Map There are some things I left out in my earlier post on authorization. One of those things is how to handle situations where something might pass through checks when divided into sufficiently small pieces but becomes undesirable in a larger context that spans time. In these cases, it’s less about leaking data or allowing actions that the apparent requestor is not authorized for, and more about detecting compromised requestors or mitigating DoS (denial of service) attacks.

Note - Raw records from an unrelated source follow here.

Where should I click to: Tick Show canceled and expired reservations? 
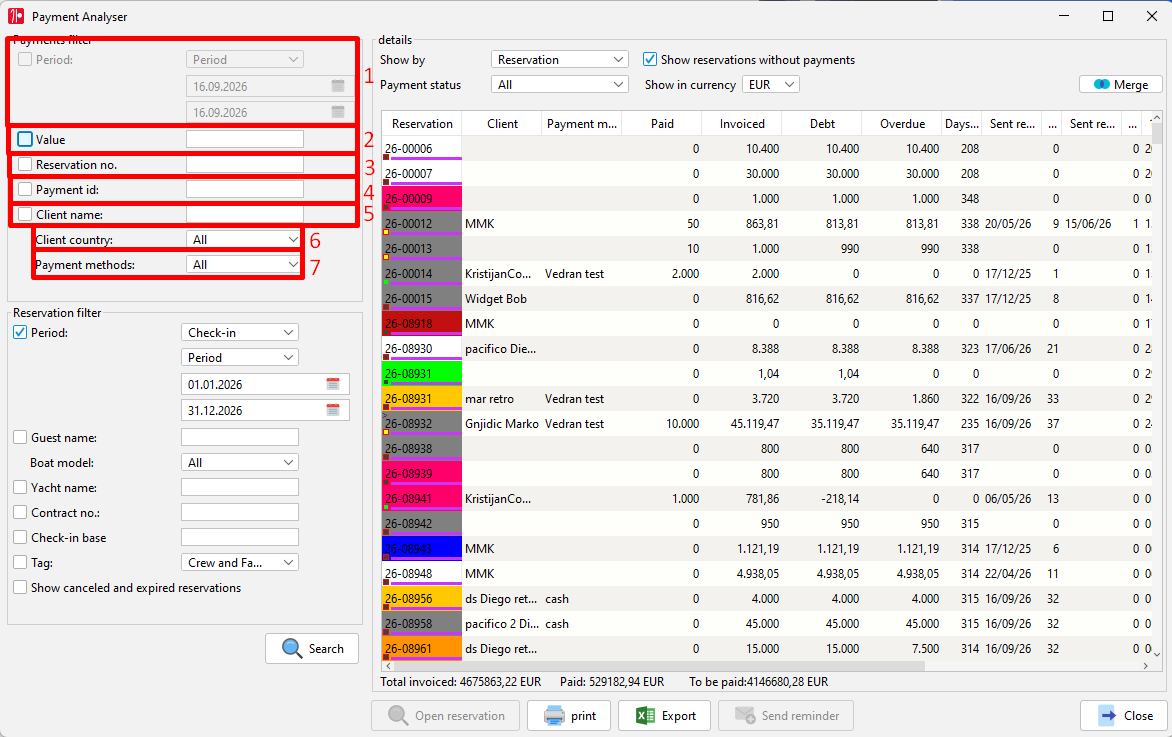[20, 588]
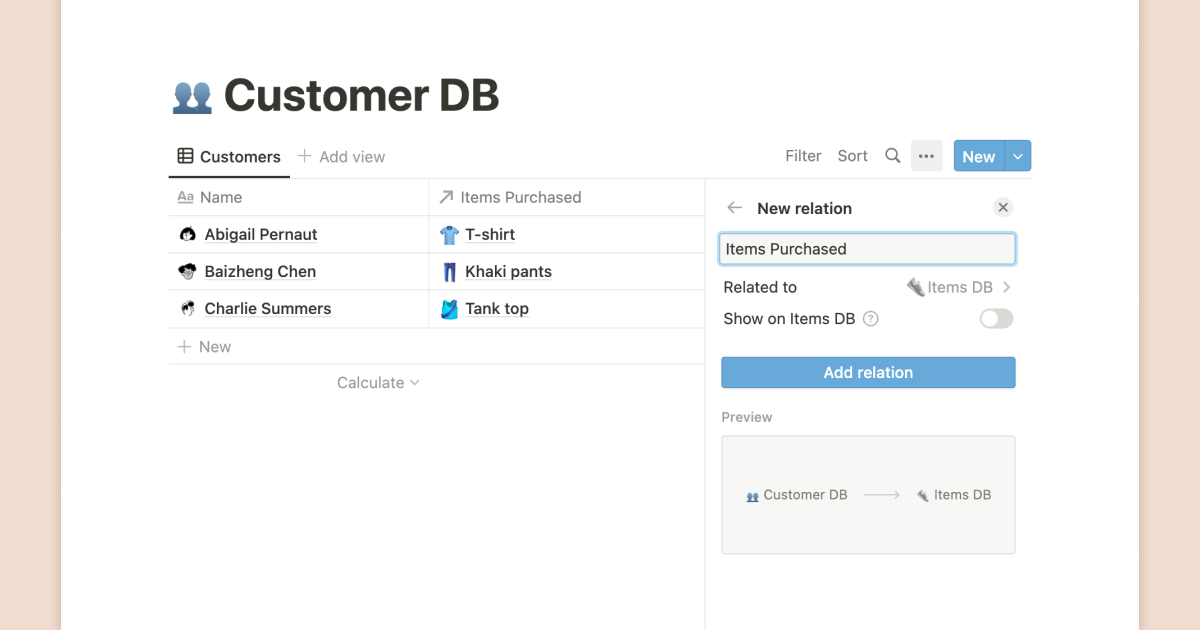Open the Filter option
Viewport: 1200px width, 630px height.
pos(803,156)
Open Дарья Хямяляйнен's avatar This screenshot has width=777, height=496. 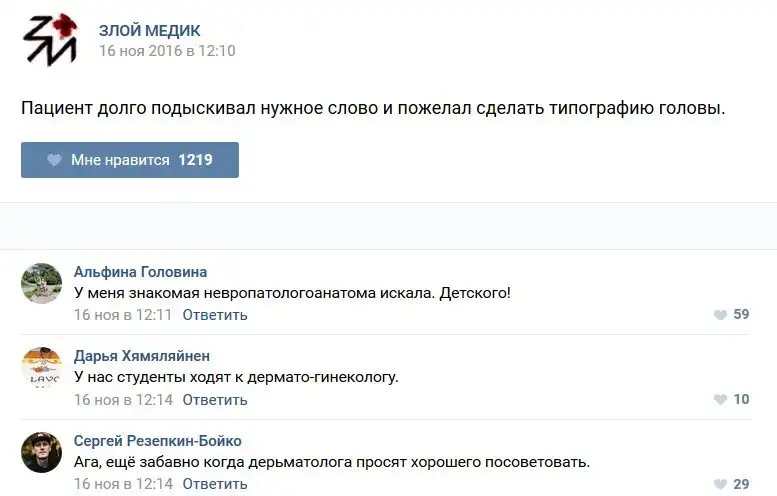[x=42, y=368]
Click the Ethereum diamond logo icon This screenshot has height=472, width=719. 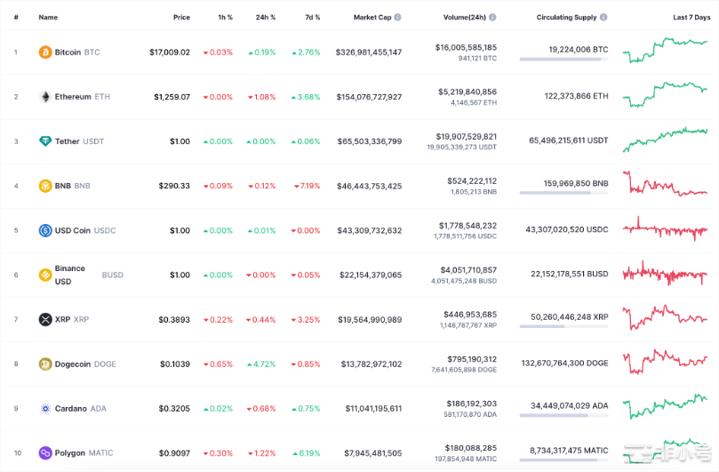45,96
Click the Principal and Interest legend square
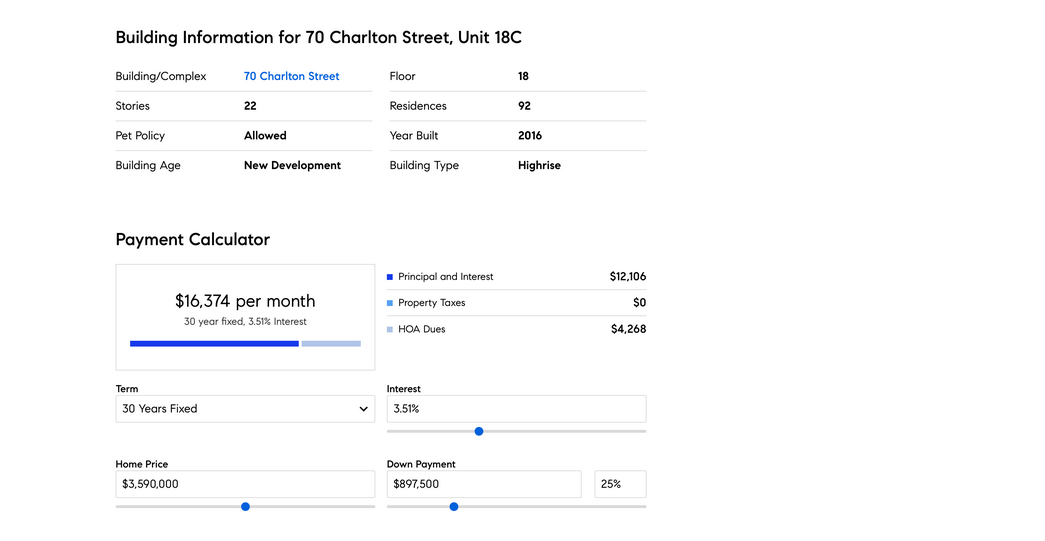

Some may consider this separate from authorization, while others may argue that the recognition process is essentially a form of authorization decision. It all comes down to how you frame the question. For example: “Is this user authorized to make this many requests within the current time period?” or “Is this user authorized to perform such a large action all at once?” To me, it matters less what we call it and more how and where we manage, administer, and apply these constraints. But before we dive into that, there are a few things we need to figure out first…

What is appropriate?

Let’s step away from the servers and network infrastructure for a moment. Let’s talk about what you expect from your users and other clients. If you expect them to do something, that “something” must be appropriate. Conversely, at some point, the “unexpected” might be seen as “malicious” or simply as a misunderstanding of expectations. But how do you form these expectations? Based on what? Here are a few examples to consider:

How fast can a real human type, click, or use the UI?
How many computers can a real human use concurrently?
How quickly can a real human move from one location to another?
How long can a real human work before needing rest?
How many distinct resources do they need to access within a certain period? (e.g., clients by support agents)
What are the tools those humans use meant to do? If they’re doing more, it might suggest other tools are involved - proxies, gateways, middleware, etc.
Do other practical limits apply, such as known low bandwidth or high latency? Speeding through these could raise suspicion.
Are certain abilities implied, like being smart enough not to keep repeating the same or similar requests?
Do known users, tools, or clients have a recognizable pattern in their requests, such as specific details and metadata?
How frequently are certain errors expected? Too many “not found” errors could indicate random fishing for entities or resources.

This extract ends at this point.